> REQUIRED ACTION
Among the lines of the material, copy those that hold the string "Show".

┄┄┄┄┄┄┄┄┄┄

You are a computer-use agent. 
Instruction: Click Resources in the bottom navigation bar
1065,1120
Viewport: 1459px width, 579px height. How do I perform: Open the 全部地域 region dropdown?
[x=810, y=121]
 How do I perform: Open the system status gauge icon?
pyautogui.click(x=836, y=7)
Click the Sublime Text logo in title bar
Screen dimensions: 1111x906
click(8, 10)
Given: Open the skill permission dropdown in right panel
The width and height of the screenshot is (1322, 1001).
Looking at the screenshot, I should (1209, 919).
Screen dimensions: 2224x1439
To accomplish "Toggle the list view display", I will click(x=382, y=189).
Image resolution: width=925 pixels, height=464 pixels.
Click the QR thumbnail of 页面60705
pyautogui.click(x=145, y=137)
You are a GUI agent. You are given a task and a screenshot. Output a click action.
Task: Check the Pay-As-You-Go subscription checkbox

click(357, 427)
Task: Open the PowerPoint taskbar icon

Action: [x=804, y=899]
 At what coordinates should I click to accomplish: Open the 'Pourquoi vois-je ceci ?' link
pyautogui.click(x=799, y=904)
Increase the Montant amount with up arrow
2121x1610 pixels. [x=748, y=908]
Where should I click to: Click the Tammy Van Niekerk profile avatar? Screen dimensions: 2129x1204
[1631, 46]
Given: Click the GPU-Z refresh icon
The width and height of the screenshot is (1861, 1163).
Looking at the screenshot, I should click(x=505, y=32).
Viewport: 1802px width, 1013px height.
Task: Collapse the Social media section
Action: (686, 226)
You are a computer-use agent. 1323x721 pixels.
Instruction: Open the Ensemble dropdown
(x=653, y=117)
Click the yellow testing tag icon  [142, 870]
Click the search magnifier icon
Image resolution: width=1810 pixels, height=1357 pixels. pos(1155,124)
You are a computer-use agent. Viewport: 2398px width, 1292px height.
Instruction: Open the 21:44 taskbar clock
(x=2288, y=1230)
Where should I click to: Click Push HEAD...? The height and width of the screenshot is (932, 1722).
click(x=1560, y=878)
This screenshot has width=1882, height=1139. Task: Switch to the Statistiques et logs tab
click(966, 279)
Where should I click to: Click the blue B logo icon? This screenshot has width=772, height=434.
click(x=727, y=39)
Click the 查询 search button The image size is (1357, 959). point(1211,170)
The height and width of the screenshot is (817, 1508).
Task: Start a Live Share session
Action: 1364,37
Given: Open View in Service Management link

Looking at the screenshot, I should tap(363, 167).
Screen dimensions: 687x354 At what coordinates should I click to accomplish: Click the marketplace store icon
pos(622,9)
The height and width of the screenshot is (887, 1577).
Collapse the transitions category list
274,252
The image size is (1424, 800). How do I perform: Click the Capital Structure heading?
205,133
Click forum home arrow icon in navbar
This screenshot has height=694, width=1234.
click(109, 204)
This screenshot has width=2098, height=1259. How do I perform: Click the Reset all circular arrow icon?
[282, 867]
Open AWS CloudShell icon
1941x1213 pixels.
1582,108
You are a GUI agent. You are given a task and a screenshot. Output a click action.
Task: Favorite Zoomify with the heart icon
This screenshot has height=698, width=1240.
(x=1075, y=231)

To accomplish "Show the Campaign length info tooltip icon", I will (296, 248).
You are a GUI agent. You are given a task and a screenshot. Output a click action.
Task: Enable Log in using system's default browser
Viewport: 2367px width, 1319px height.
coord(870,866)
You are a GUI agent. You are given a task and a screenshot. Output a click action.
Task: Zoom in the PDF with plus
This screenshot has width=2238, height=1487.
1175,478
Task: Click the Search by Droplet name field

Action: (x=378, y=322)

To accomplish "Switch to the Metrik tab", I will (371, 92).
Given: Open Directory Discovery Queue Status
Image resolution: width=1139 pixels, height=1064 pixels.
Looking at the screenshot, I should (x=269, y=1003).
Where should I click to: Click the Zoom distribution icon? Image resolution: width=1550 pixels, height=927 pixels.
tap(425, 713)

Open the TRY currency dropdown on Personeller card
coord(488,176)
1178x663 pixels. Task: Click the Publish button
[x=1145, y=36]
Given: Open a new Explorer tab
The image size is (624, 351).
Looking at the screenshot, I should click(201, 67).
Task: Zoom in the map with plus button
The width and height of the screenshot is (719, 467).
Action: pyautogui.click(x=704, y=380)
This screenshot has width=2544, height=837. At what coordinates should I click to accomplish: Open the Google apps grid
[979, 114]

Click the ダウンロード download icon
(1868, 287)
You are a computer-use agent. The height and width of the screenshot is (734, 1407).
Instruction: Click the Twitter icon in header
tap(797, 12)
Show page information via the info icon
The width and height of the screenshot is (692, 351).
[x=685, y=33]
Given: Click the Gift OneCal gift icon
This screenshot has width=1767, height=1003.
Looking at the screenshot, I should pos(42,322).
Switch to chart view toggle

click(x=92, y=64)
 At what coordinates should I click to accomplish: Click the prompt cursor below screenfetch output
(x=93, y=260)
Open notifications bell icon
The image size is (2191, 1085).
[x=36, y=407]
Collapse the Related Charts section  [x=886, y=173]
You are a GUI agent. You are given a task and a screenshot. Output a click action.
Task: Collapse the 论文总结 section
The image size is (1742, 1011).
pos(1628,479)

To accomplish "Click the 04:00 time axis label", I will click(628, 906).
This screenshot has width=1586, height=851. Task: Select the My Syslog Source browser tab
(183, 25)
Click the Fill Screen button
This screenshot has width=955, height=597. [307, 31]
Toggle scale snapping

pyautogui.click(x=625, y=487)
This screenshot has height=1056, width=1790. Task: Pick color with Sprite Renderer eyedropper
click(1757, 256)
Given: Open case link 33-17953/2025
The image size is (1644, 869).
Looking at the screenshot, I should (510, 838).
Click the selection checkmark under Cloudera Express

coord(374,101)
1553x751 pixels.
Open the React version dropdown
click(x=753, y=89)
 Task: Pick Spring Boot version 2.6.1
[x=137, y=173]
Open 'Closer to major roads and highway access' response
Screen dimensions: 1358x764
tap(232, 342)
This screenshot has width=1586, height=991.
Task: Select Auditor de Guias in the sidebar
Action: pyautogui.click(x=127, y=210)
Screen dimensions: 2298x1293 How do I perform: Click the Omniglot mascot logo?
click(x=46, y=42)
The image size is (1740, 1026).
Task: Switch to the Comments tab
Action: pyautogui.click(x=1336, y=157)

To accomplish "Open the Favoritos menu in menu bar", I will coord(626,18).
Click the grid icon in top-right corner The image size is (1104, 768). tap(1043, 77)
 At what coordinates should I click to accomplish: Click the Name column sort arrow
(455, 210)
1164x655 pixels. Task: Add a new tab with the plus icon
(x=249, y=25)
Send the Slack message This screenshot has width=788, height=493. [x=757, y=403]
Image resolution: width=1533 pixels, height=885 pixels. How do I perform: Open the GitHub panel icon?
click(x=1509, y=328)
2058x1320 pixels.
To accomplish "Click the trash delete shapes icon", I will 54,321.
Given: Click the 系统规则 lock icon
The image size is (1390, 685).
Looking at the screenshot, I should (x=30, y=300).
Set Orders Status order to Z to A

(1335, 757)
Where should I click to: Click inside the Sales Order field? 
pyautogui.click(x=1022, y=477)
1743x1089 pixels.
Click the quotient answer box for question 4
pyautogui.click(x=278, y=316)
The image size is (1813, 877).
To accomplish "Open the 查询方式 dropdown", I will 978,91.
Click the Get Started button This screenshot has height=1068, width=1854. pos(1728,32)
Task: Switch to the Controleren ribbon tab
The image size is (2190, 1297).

┄┄┄┄┄┄┄┄┄┄

> FINISHED TASK
To accomplish "Show the Campaign length info tooltip icon", I will (296, 248).
Show page information via the info icon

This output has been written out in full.